Balthazar puts both hands up in a don’t mind me gesture. “I’m just saying, I’m just saying. You can’t separate your boyfriend from the guy who was going to swallow a billion nukes. You don’t know what he’s going to do next—with the best of intentions, of course. What domino effect you might be unleashing on the world for the next several eons.”

He was doing what he thought was right, Dean wants to say. “I may not have liked how he did it, but he stopped Raphael from destroying the world.”

“Oh goodie. The whole plan went well, then? He took the souls, he gave them back, no muss, no fuss?” Balthazar mimes raising a glass. “Fantastic! We were all wrong to try and stop him. You wouldn’t mind if he did it again, I assume.” He adopts a look of affected surprise when Dean’s jaw twitches. 

“I don’t care.” If he has to watch Cas walk into a reservoir again, this will be worth it for the time in between. “God-Cas, human-Cas, angel-Cas, I don’t care. I still want him back.”

“Then give me the sword.”

Dean can’t even see the door. There’s no light for his eyes to adjust to. Maybe there’s not even a wall behind him.

But he’s got no reason to think it won’t work the same as the last one. And if he stabs Balthazar, and he dies—or whatever happens if you stab an angel here—and it turns out that Dean does need to give the sword to him… he won’t be able to. He’ll be stuck at this gate until Sam gets him out. Without Cas.

Fuck.

He takes the blade out of his pocket. Holds it out, point first. 
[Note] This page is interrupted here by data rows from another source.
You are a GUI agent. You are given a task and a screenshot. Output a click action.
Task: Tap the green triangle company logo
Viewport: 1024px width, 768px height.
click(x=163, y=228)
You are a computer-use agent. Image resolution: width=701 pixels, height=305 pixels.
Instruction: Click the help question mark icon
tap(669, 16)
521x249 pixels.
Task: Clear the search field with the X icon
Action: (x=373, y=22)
It only becomes visible to Dean when Balthazar grasps it by the sharp end, his mouth twitching.  If it hurts, he doesn’t let on. 

“Get a move on, then.” 

Dean can see the door now. He can’t tell if it’s smaller than the last one.

He considers telling Balthazar that Cas is sorry, but he thinks Balthazar probably knows. And even if he doesn't, it's not like it would do him much good.

So he opens the door.

 


4


If time is passing quickly, or slowly, Dean has no way to tell. He isn’t getting tired, and he isn’t getting thirsty, and Balthazar has gotten Jimmy Buffett stuck in his head, and maybe Dean should have killed him again for that crime alone. Added another angel to his count. He wonders if he and Sam hold the human record for the most angels and demons killed. On earth, at least.

Killed and sent here. Where they’re probably lying in wait.

So he’s not surprised, when the darkness parts around Ruby. He’s not surprised when she holds out her hand.

“Colt, please.”

Not surprised, but that doesn’t mean he likes it. “Why? You’re all so annoying the Entity wants to be able to kill you twice?”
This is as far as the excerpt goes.